Bug 218452 - I can cause an assertion with a dtrace script and when it does happen, dtrace fails until the module dtraceall is reloaded
Summary: I can cause an assertion with a dtrace script and when it does happen, dtrace...
Status: New
Alias: None
Product: Base System
Classification: Unclassified
Component: kern (show other bugs)
Version: 11.0-STABLE
Hardware: Any Any
: --- Affects Some People
Assignee: Mark Johnston
URL:
Keywords:
Depends on:
Blocks:
 
Reported: 2017-04-07 04:49 UTC by Adam Stylinski
Modified: 2018-03-29 11:46 UTC (History)
4 users (show)

See Also:


Attachments
Dtrace script that eventually fails with an assertion (440 bytes, text/plain)
2017-04-07 04:49 UTC, Adam Stylinski
no flags Details

Note You need to log in before you can comment on or make changes to this bug.
Description Adam Stylinski 2017-04-07 04:49:38 UTC
Created attachment 181559 [details]
Dtrace script that eventually fails with an assertion

I've attached a dtrace script where this problem happens reliably for me within a stable VM.  The assertion is about a timestamp.

Here's the assertion:

Assertion failed: (buf->dtbd_timestamp >= first_timestamp), file /usr/src/cddl/lib/libdtrace/../../../cddl/contrib/opensolaris/lib/libdtrace/common/dt_consume.c, line 3328.
Comment 1 Fabian Keil 2017-04-07 10:44:56 UTC
In ElectroBSD I replaced this and another timestamp-related assertion
with warnings:

https://www.fabiankeil.de/sourcecode/electrobsd/ElectroBSD-r312620-6cfa243f1516/0129-dtrace_consume-Warn-if-cpu-cores-are
https://www.fabiankeil.de/sourcecode/electrobsd/ElectroBSD-r312620-6cfa243f1516/0165-libdtrace-Replace-another-timestamp-related-assert-wi.diffn-t-completely-in.diff

Obviously that's not a real fix but in many cases the timestamp mismatch
doesn't matter and in these cases it seemed preferable to prematurly
aborting the trace and dumping core.
Comment 2 Fabian Keil 2017-04-07 11:27:09 UTC
Copy&paste is complicated but thanks to redirects the links should work now.
Comment 3 Adam Stylinski 2017-04-07 14:16:10 UTC
(In reply to Fabian Keil from comment #2)

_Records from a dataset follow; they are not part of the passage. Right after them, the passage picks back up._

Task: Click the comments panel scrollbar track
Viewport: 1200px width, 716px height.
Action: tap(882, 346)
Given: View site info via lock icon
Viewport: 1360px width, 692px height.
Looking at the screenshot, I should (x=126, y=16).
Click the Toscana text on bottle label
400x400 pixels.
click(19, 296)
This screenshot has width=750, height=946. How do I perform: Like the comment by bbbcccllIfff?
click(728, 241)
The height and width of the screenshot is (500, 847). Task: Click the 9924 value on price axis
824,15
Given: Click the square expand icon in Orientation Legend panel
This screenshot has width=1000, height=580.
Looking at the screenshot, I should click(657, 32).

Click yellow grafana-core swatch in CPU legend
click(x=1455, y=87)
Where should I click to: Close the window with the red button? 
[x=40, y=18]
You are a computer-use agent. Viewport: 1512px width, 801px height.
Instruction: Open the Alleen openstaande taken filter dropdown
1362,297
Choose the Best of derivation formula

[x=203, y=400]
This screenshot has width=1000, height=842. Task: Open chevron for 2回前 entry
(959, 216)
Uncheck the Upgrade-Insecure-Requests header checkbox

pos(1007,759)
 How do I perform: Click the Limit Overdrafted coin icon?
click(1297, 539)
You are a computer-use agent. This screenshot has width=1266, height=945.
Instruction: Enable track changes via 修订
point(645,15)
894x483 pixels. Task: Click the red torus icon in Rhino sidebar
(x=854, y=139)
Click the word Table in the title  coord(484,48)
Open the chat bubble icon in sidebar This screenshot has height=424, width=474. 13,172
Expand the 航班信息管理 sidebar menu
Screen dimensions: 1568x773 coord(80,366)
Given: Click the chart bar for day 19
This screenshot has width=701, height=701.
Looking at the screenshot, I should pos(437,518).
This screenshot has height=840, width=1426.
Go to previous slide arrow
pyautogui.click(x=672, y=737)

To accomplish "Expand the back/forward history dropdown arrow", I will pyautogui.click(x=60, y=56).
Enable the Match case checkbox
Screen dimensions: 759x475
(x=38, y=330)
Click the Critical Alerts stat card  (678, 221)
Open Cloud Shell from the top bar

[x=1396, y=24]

Based on your description of what this assertion really means I wonder if the hypervisor I'm using exacerbates this issue.  I'm using VirtualBox.
Comment 4 Andriy Gapon freebsd_committer 2017-04-07 16:00:26 UTC
I've seen an issue like this in the past.  It was on a physical machine where TSC locks were noticeably different between processors.  Unfortunately, right now FreeBSD measures TSC differences only once and doesn't recalibrate deltas periodically like illumos does.
Comment 5 Fabian Keil 2017-04-07 16:30:57 UTC
I'm seeing the issue on a pysical system as well.

dmesg.boot excerpt:
CPU: AMD Athlon(tm) 64 X2 Dual Core Processor 4600+ (2542.18-MHz K8-class CPU)
  Origin="AuthenticAMD"  Id=0x60fb2  Family=0xf  Model=0x6b  Stepping=2
  Features=0x178bfbff<FPU,VME,DE,PSE,TSC,MSR,PAE,MCE,CX8,APIC,SEP,MTRR,PGE,MCA,CMOV,PAT,PSE36,CLFLUSH,MMX,FXSR,SSE,SSE2,HTT>
  Features2=0x2001<SSE3,CX16>
  AMD Features=0xea500800<SYSCALL,NX,MMX+,FFXSR,RDTSCP,LM,3DNow!+,3DNow!>
  AMD Features2=0x11f<LAHF,CMP,SVM,ExtAPIC,CR8,Prefetch>
  SVM: NAsids=64
real memory  = 4294967296 (4096 MB)
avail memory = 3984990208 (3800 MB)
Event timer "LAPIC" quality 100

/var/log/messages frequently contains messages like:
Apr  7 18:10:04 kendra kernel: calcru: runtime went backwards from 2321 usec to 2192 usec for pid 43082 (getty)
Apr  7 18:10:04 kendra kernel: calcru: runtime went backwards from 33837 usec to 32484 usec for pid 46789 (sshd)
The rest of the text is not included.